4 Now the wages of the worker are not credited as a gift, but as an obligation.
5 However, to the one who does not work, but believes in Him who justifies the wicked, his faith is credited as righteousness.
6 And David speaks likewise of the blessedness of the man to whom God credits righteousness apart from works:
7 “Blessed are they whose lawless acts are forgiven, whose sins are covered.
8 Blessed is the man whose sin the Lord will never count against him.”
9 Is this blessing only on the circumcised, or also on the uncircumcised? We have been saying that Abraham’s faith was credited to him as righteousness.
10 In what context was it credited? Was it after his circumcision, or before? It was not after, but before.
11 And he received the sign of circumcision as a seal of the righteousness that he had by faith while he was still uncircumcised.

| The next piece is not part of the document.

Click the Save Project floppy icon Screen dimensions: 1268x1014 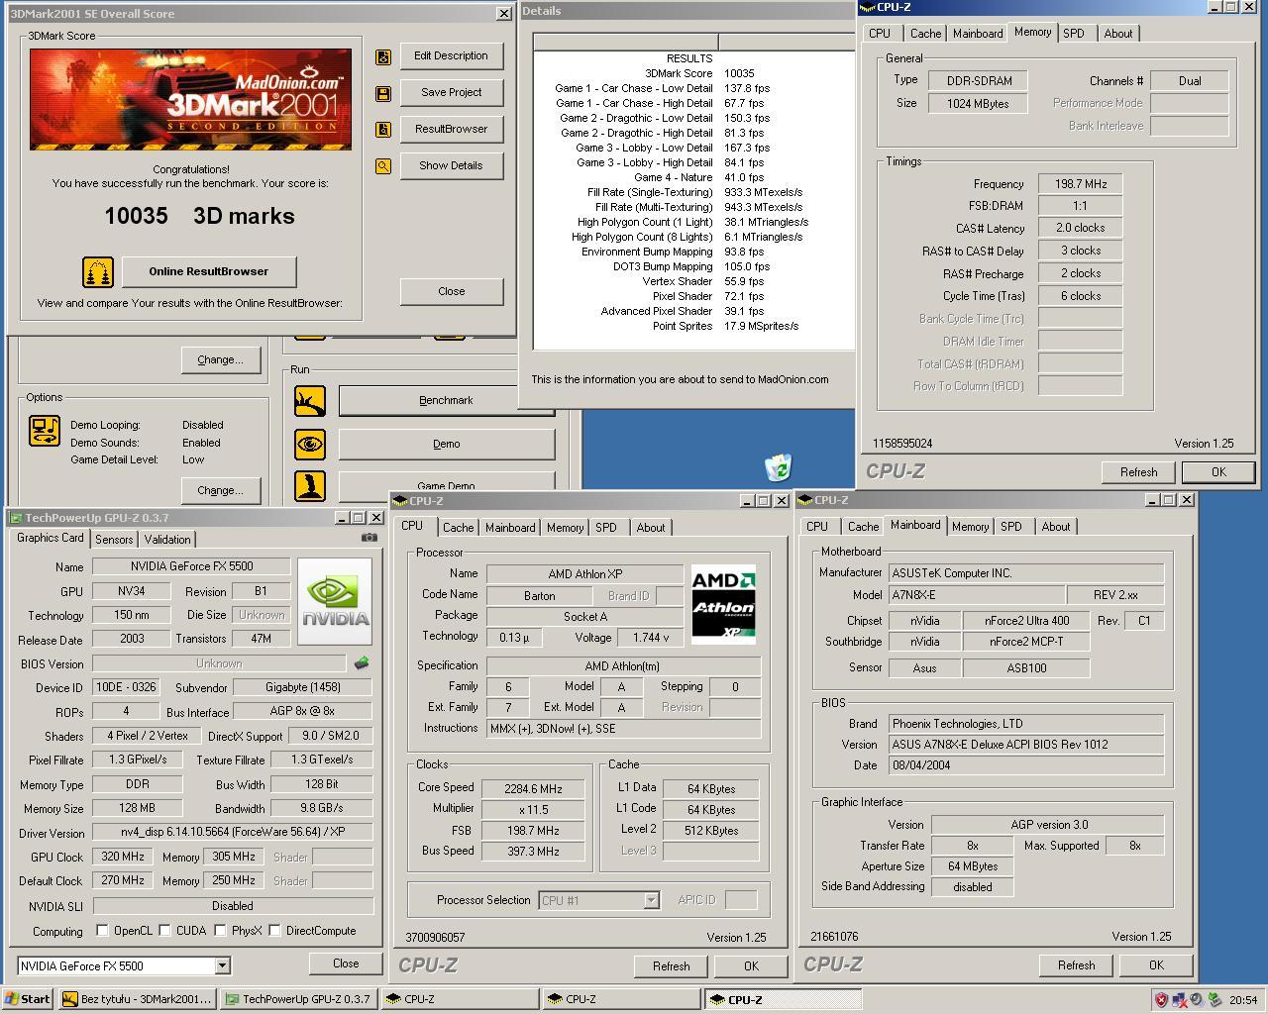tap(382, 92)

So then, he is the father of all who believe but are not circumcised, in order that righteousness might be credited to them.
12 And he is also the father of the circumcised who not only are circumcised, but who also walk in the footsteps of the faith that our father Abraham had before he was circumcised.
13 For the promise to Abraham and his offspring that he would be heir of the world was not given through the law, but through the righteousness that comes by faith.